Política

Homem comprometido com a verdade ele foi um homem de verdade: reto, franco, impoluto

É sempre triste ver o mundo desfalcado de gente boa, como Francisco Iglesias, cuja morte privou o Brasil de um dos seus intelectuais mais dignos e capazes. Quem teve a sorte de conhecê-lo bem pode testemunhar sobre o raro equilíbrio de qualidades que faziam dele alguém tão singular. Iglesias era discreto e participante; reservado, mas loquaz; sereno e apaixonado. Um de seus traços salientes era a franqueza, que o fazia dizer sempre o que pensava, sem omissão nem temor. E tudo o que dizia vinha revestido da clareza e da propriedade de expressão que caracterizam os expositores de qualidade. Não espanta que haja sido tão requisitado para cursos, conselhos, congressos, bancas de concurso, palestras. Ele procurava atender sempre, com uma generosidade e uma disponibilidade que o tornaram dos professores universitários mais admirados e estimados do país. Muita e muita gente lhe deve apoio, estímulo, solidariedade, compreensão em momentos fáceis e em momentos difíceis. Homem comprometido acima de tudo com a verdade, ele foi (sem querer fazer jogo de palavras) um homem de verdade: reto, franco, impoluto, disponível para as boas causas, crítico severo de desmandos, transigências e ignorâncias. Era admirável a sua capacidade de indignação contra os corruptos da política e os administradores ineptos; mas também o seu divertido sarcasmo em relação aos intelectuais canastrões e os burgueses desfrutáveis.
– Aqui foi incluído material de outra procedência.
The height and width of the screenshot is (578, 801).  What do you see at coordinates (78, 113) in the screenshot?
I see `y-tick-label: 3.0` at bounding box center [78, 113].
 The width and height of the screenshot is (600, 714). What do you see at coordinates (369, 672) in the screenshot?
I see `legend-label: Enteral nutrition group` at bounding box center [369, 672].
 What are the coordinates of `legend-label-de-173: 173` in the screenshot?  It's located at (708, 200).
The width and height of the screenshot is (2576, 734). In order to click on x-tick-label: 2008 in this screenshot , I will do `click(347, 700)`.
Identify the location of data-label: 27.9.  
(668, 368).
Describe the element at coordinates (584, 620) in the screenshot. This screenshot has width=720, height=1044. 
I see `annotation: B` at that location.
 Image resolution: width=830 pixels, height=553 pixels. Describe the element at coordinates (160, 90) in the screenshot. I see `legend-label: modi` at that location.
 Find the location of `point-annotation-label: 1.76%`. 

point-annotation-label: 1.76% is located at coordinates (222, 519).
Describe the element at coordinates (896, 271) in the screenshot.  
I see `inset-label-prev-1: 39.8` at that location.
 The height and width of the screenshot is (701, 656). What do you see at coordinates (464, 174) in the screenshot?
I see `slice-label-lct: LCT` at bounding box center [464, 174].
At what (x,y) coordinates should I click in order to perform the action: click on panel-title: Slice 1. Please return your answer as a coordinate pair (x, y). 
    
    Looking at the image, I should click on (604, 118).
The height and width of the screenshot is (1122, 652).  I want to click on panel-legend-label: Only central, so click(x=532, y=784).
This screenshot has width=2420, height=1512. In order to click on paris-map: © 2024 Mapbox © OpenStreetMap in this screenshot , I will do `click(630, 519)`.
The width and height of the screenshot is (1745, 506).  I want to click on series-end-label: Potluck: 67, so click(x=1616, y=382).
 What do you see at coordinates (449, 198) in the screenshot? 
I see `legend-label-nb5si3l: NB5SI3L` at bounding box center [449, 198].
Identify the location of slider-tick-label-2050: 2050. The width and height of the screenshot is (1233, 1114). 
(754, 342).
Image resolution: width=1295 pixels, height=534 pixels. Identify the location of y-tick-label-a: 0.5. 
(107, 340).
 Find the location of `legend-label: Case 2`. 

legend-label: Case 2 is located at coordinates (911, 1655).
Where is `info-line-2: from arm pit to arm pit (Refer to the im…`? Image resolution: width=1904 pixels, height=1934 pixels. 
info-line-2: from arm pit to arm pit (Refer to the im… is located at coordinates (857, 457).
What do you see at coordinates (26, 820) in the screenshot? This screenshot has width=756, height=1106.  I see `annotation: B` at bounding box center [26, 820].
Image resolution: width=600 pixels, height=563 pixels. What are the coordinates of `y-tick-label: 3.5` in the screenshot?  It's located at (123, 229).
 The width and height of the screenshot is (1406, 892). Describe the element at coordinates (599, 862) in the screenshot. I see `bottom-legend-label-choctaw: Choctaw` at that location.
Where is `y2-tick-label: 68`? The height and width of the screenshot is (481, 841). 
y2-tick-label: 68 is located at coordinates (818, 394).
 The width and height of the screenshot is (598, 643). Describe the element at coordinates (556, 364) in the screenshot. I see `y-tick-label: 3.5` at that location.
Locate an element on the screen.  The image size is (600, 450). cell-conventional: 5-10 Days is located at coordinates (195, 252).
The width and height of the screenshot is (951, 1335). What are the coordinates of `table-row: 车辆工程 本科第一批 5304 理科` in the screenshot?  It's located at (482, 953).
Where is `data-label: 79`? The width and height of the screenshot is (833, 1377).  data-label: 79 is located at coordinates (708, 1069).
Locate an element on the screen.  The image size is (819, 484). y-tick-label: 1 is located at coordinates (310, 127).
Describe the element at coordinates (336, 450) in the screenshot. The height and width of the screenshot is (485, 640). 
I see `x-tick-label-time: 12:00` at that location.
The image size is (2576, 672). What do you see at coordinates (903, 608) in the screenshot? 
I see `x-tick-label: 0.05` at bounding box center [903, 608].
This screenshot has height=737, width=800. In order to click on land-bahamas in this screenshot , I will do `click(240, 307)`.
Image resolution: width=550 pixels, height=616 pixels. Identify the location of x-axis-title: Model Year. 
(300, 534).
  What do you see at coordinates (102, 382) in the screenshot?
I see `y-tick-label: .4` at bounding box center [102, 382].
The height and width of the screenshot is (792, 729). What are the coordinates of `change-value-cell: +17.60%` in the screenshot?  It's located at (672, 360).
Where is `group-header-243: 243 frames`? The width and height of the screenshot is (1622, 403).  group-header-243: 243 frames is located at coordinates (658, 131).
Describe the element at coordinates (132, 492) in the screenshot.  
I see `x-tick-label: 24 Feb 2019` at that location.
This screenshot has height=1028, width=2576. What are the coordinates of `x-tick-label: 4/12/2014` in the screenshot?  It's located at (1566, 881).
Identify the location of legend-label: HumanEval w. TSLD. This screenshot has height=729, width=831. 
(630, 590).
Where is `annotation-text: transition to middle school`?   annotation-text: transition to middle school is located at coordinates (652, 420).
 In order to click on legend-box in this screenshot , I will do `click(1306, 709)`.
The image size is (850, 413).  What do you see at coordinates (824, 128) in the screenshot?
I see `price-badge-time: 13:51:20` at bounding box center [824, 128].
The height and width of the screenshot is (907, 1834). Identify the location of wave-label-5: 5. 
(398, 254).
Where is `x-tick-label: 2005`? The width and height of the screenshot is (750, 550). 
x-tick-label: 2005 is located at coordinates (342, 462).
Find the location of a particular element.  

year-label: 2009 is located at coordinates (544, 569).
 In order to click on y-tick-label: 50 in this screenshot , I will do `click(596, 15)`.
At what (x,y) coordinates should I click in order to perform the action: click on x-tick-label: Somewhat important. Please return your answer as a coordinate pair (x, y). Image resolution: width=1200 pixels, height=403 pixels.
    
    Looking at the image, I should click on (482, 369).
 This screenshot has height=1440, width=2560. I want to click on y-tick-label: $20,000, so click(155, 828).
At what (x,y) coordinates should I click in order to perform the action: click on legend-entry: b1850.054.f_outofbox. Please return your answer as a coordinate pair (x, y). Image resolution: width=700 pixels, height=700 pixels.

A sua obra reflete muito do que foi. Assim, o grande amor pela terra natal parece presidir a escolha do seu livro notável Política econômica do governo provincial mineiro (1835-89) (1958), exemplar pela probidade da investigação e a novidade das conclusões. Menciono a propósito a maneira pela qual demonstrou que a relativa regularidade da administração dependeu em boa parte dos vice-presidentes em exercício, radicados na província, conhecedores da sua realidade, ao contrário muitas vezes dos presidentes efêmeros, que vinham de fora ao sabor das flutuações políticas. Igualmente importante é a obra sobre aspectos do pensamento conservador, História e ideologia (1971), na qual analisa esse pendor por assim dizer fatal das elites brasileiras, denunciado no começo do século com admirável argúcia por Manuel Bonfim. Grande expositor, docente interessado no desenvolvimento cultural dos estudantes, a bibliografia digamos formativa lhe deve uma excelente Introdução à historiografia econômica (1959), enquanto o leitor menos especializado pode beneficiar-se com as suas claras sínteses, a exemplo de Trajetória política do Brasil (1993).

Ao lado disso, foi sempre importante a sua colaboração em jornais e revistas, marcada pela lucidez e o invariável equilíbrio expositivo, desde os tempos juvenis da revista Edifício. A esse propósito convém não esquecer que foi homem de grande cultura literária, apaixonado pela poesia e a ficção. Lembro o tempo em que éramos jovens (Iglesias, cinco anos mais moço do que eu) e ele dizia de cor poemas e mais poemas de Carlos Drummond de Andrade, poeta que "cultivava" (um dos seus verbos prediletos) com fervorosa admiração.

Mas qualquer notícia sobre ele ficaria incompleta sem uma referência ao teor da sua amizade. Poucos souberam ser amigos como Iglesias, de modo que não espanta ter sido tão estimado em todos os quadrantes por gente de vária natureza. De fato, poucos mereceram tanto apreço que se consagra aos melhores.